Russia’s brutal war of aggression against Ukraine highlights Russia’s military capabilities and widespread violations of international law, especially war crimes. However, it hides the fact that Russia behaves differently in different regions. In the Arctic, hybrid tactics represent the norm and recent developments in Svalbard illustrate this tendency. At the same time, we are observing a shift in Arctic governance, with Russia pulling away from an approach that emphasized Arctic states’ predominance in Arctic affairs.
Hybrid campaign in Svalbard
Svalbard is an archipelago in the high Arctic and Norway has sovereignty over Svalbard. However, the 1920 Svalbard treaty gives rights to nationals of contracting parties on the territory, including equal rights to fish and hunt, liberty of access, equal treatment as far as property rights are concerned as well as freedom to conduct scientific investigations.
We recently observed a more active stance of Russia towards Svalbard, with a propensity to test the limits of the Svalbard treaty and launch confrontational initiatives. Russia is ramping up informational campaigns on the archipelago. For example, Russian entities and nationals have hoisted a soviet flag in two settlements on Svalbard. Other demonstrations were organized by Russian nationals living in Svalbard, sometimes parading with a all-terrain vehicle previously owned by the Norwegian Armed Forces. By analyzing a Russian state-funded press outlet (TASS), we can also assess that Russian coverage of Svalbard has recently changed. For example, about 60% of English-language articles from TASS reporting on Svalbard were mentioning Norwegian sovereignty over or presence in Svalbard before 2023. This number has dropped to 21% for articles published from January 2023 to June 2024: the strategy seems to describe Russian presence in Svalbard without referring to Norway.
Hybrid threats are not limited to disinformation or informational campaigns. As highlighted by Evans and Østhagen, the Norwegian naval academy has already warned that Russian fishing vessels in Norwegian waters are often linked to intelligence gathering missions led by the Russian state. We add to this list that subsea cables connecting Svalbard to the Norwegian mainland were severed by Russian vessels in 2021 and 2022.
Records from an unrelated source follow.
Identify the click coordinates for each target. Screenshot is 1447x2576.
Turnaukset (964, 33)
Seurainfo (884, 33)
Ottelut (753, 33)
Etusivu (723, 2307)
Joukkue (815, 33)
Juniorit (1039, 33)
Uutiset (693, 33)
We can also add to this list that Russia and Norway disagree on the interpretations of key clauses of the Svalbard treaty. One of these disputes has to do with what type of science can be undertaken by contracting parties in Svalbard, with Norway arguing only natural science can be approved while Russia defends the idea that natural and social sciences initiatives can be implemented by contracting parties. While other nations have also defended the Russian position (including China), Russia announced that it will go ahead with the construction of a science station that could benefit BRICS countries. The science station has the ambition to focus both on natural and social sciences, running counter to the position of the Norwegian government.
Moreover, the emergence of this last threat embodies a more profound shift in Arctic geopolitics, away from the predominance of Arctic states.
A divided Arctic
This last initiative is a sign of a shift in regional governance. Before the 2022 invasion of Ukraine, Arctic states agreed that they should play a predominant role in Arctic governance, with non-Arctic states relegated to secondary roles. The Ilulissat declaration, signed in 2008 by the 5 Arctic coastal states, is an example of such position: the declaration was a message sent to the European Union in particular to shoot down the idea of crafting an new Arctic treaty based on the Antarctica treaty. These same 5 Arctic states also initiated in 2015 the discussion and negotiations that led to a moratorium on commercial fishing in the Central Arctic Ocean. The role of observer granted to non-Arctic states at the Arctic Council represents another example of providing a subordinated and marginal presence to states not based in the region.
Arctic solidarity has of course eroded with the blatant violations of international law by Russia since 2022.
Arctic solidarity has of course eroded with the blatant violations of international law by Russia since 2022. The subsequent Western sanctions made Russia look elsewhere for Arctic cooperation. Since then, we observed proposals and initiatives from Russia running counter to the previous Arctic predominance position. Russia and China have signed partnership agreements, from building infrastructure along the Northern Sea Route to new joint patrols. At the same time, Russia is launching initiatives to act as alternatives to similar ones launch by other Arctic states. The new science station in Svalbard is one example, while Russia’s plan to build an alternative to the Global Seed Vault (based in Svalbard) in the Russian Arctic is another one. In both cases, the objective is to attract non-Arctic states (especially BRICS countries). In particular, Russia is looking to expand Arctic scientific cooperation with India in the years to come.
Hence, while activities at the Arctic Council resumed among all 8 Arctic states, Russian actions hint at a different orientation, one where the Russian state is carving space to develop concurrent initiatives to the other 7 Arctic states. Time will tell if this move proved to be a Russian attempt at gaining leverage in its relations with other Arctic states or if this reorientation is durable. The intensification of Russian hybrid campaigns in Svalbard indicates the latter is more likely.